Randomized Comparison of Allogeneic Versus Autologous Mesenchymal Stem Cells for Nonischemic Dilated Cardiomyopathy: POSEIDON-DCM Trial

Publication Type
Journal Article
Year of Publication
2017
Authors
Hare, JM; DiFede, DL; Rieger, AC; Florea, V; Landin, AM; El-Khorazaty, J; Khan, A; Mushtaq, M; Lowery, MH; Byrnes, JJ; Hendel, RC; Cohen, MG; Alfonso, CE; Valasaki, K; Pujol, MV; Golpanian, S; Ghersin, E; Fishman, JE; Pattany, P; Gomes, SA; Delgado, C; Miki, R; Abuzeid, F; Vidro-Casiano, M; Premer, C; Medina, A; Porras, V; Hatzistergos, KE; Anderson, E; Mendizabal, A; Mitrani, R; Heldman, AW
Secondary
J Am Coll Cardiol
Volume
69
Start Page
526
Pagination
526-537
Date Published
02/2017
Keywords
endothelial function; heart failure; idiopathic dilated cardiomyopathy; immune biomarker; stem cell therapy
Abstract

BACKGROUND: Although human mesenchymal stem cells (hMSCs) have been tested in ischemic cardiomyopathy, few studies exist in chronic nonischemic dilated cardiomyopathy (NIDCM).

OBJECTIVES: The authors conducted a randomized comparison of safety and efficacy of autologous (auto) versus allogeneic (allo) bone marrow-derived hMSCs in NIDCM.

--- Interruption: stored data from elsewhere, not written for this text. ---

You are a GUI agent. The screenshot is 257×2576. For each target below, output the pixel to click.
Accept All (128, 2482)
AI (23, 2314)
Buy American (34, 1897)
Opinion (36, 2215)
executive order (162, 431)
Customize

METHODS: Thirty-seven patients were randomized to either allo- or auto-hMSCs in a 1:1 ratio. Patients were recruited between December 2011 and July 2015 at the University of Miami Hospital. Patients received hMSCs (100 million) by transendocardial stem cell injection in 10 left ventricular sites. Treated patients were evaluated at baseline, 30 days, and 3-, 6-, and 12-months for safety (serious adverse events [SAE]), and efficacy endpoints: ejection fraction, Minnesota Living with Heart Failure Questionnaire, 6-min walk test, major adverse cardiac events, and immune biomarkers.

RESULTS: There were no 30-day treatment-emergent SAEs. Twelve-month SAE incidence was 28.2% with allo-hMSCs versus 63.5% with auto-hMSCs (p = 0.1004 for the comparison). One allo-hMSC patient developed an elevated (>80) donor-specific calculated panel reactive antibody level. The ejection fraction increased in allo-hMSC patients by 8.0 percentage points (p = 0.004) compared with 5.4 with auto-hMSCs (p = 0.116; allo vs. auto p = 0.4887). The 6-min walk test increased with allo-hMSCs by 37.0 m (p = 0.04), but not auto-hMSCs at 7.3 m (p = 0.71; auto vs. allo p = 0.0168). MLHFQ score decreased in allo-hMSC (p = 0.0022) and auto-hMSC patients (p = 0.463; auto vs. allo p = 0.172). The major adverse cardiac event rate was lower, too, in the allo group (p = 0.0186 vs. auto). Tumor necrosis factor-α decreased (p = 0.0001 for each), to a greater extent with allo-hMSCs versus auto-hMSCs at 6 months (p = 0.05).

CONCLUSIONS: These findings demonstrated safety and clinically meaningful efficacy of allo-hMSC versus auto-hMSC in NIDCM patients. Pivotal trials of allo-hMSCs are warranted based on these results. (Percutaneous Stem Cell Injection Delivery Effects on Neomyogenesis in Dilated Cardiomyopathy [PoseidonDCM]; NCT01392625).